Paris region: a suspect of double infanticide in Germany was arrested in France

PostedJune 29, 2022, 4:17 PM

The 50-year-old man, of Indian nationality, is suspected of having slaughtered his 7-year-old daughter and killed his 11-year-old son on May 11, near Frankfurt, French police announced.

French police announced on Wednesday that they had arrested a father suspected of having killed his two children last May in Hanau, Germany. The drama would have occurred in a context of separation of the couple.

Photo d’illustration/AFP

A man wanted for a double infanticide, committed on May 11 in Hanau, near Frankfurt, in Germany, was arrested in the Paris region, shortly after the facts, by the French police. Born in 1972 and of Indian nationality, the man was arrested on May 14 “without difficulty” in a Sikh temple located in Bobigny, where he had found refuge, explained Guillaume Lacassin, head of the National Fugitive Search Brigade.

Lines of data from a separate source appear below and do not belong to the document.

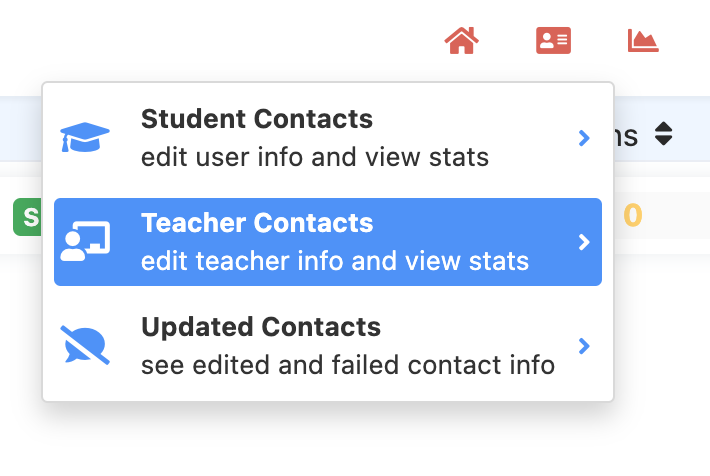Select the Student Contacts menu entry
Viewport: 710px width, 476px height.
pyautogui.click(x=257, y=120)
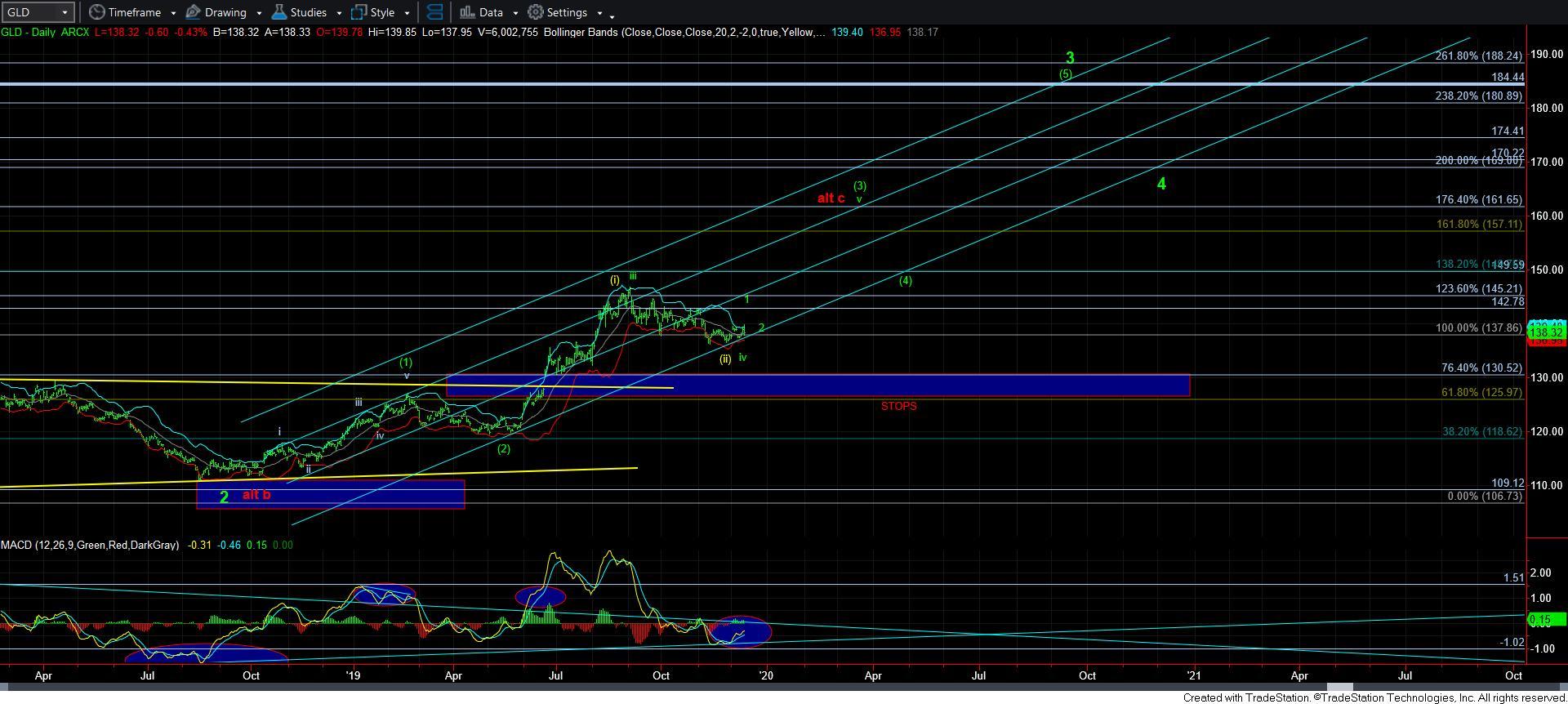Image resolution: width=1568 pixels, height=704 pixels.
Task: Open the Data menu label
Action: coord(491,12)
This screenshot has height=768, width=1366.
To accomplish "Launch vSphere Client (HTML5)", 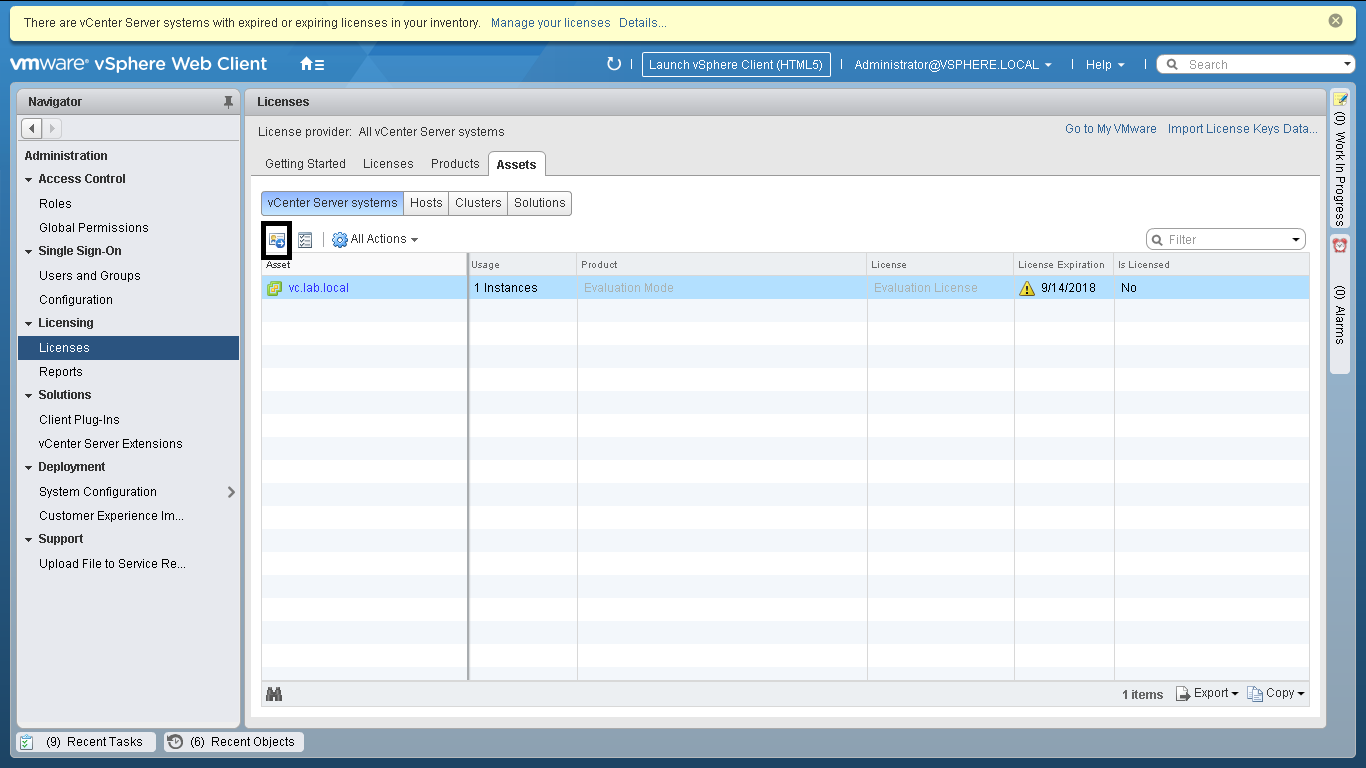I will (735, 64).
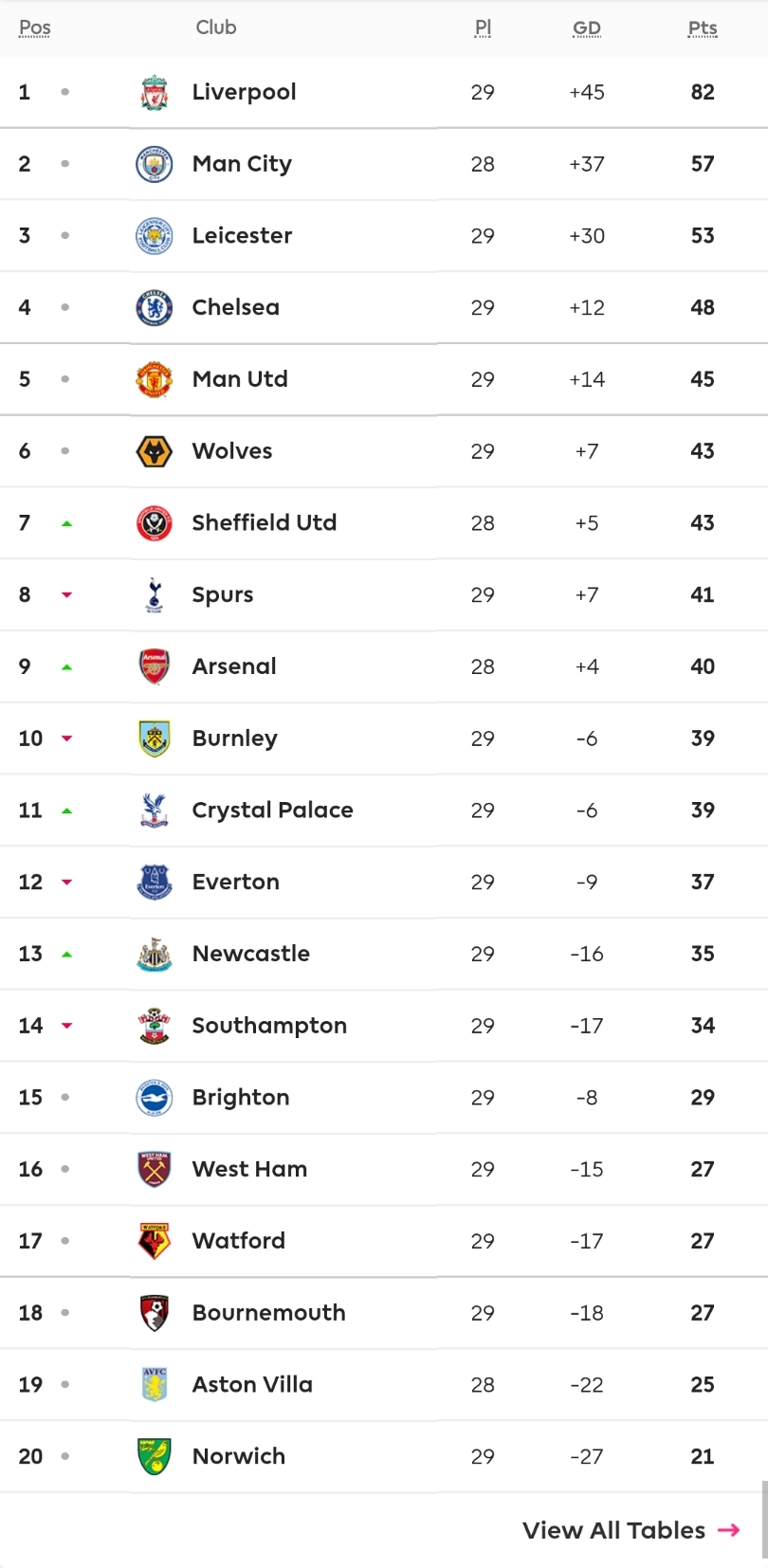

This father is suspected of being responsible for the death, on May 11, of his 7-year-old daughter, whose throat was cut in the family apartment located on the ninth floor of a building in Hanau, in the suburbs of Frankfurt, and of that of his 11-year-old son, found lifeless at the foot of the building. The drama took place in a “context of separation of the couple”. The mother was absent at the time.

A premeditated crime

The man then fled. His escape seems to have been “prepared”, since he had made “a large withdrawal of nearly 3000 euros on the morning of the facts”, underlined Commissioner Lacassin. He then took a train to Aix-la-Chapelle, spent a night in a Sikh temple in Belgium, before being located in the Bobigny temple.

According to the first elements of the investigation, “he had no ties in France”, explained Guillaume Lacassin, who underlined the “good coordination” between the police and judicial authorities, Belgian, German and French, which led to this arrest. Incarcerated in Fresnes (Paris region) since his arrest, he must be handed over to the German authorities in the coming days.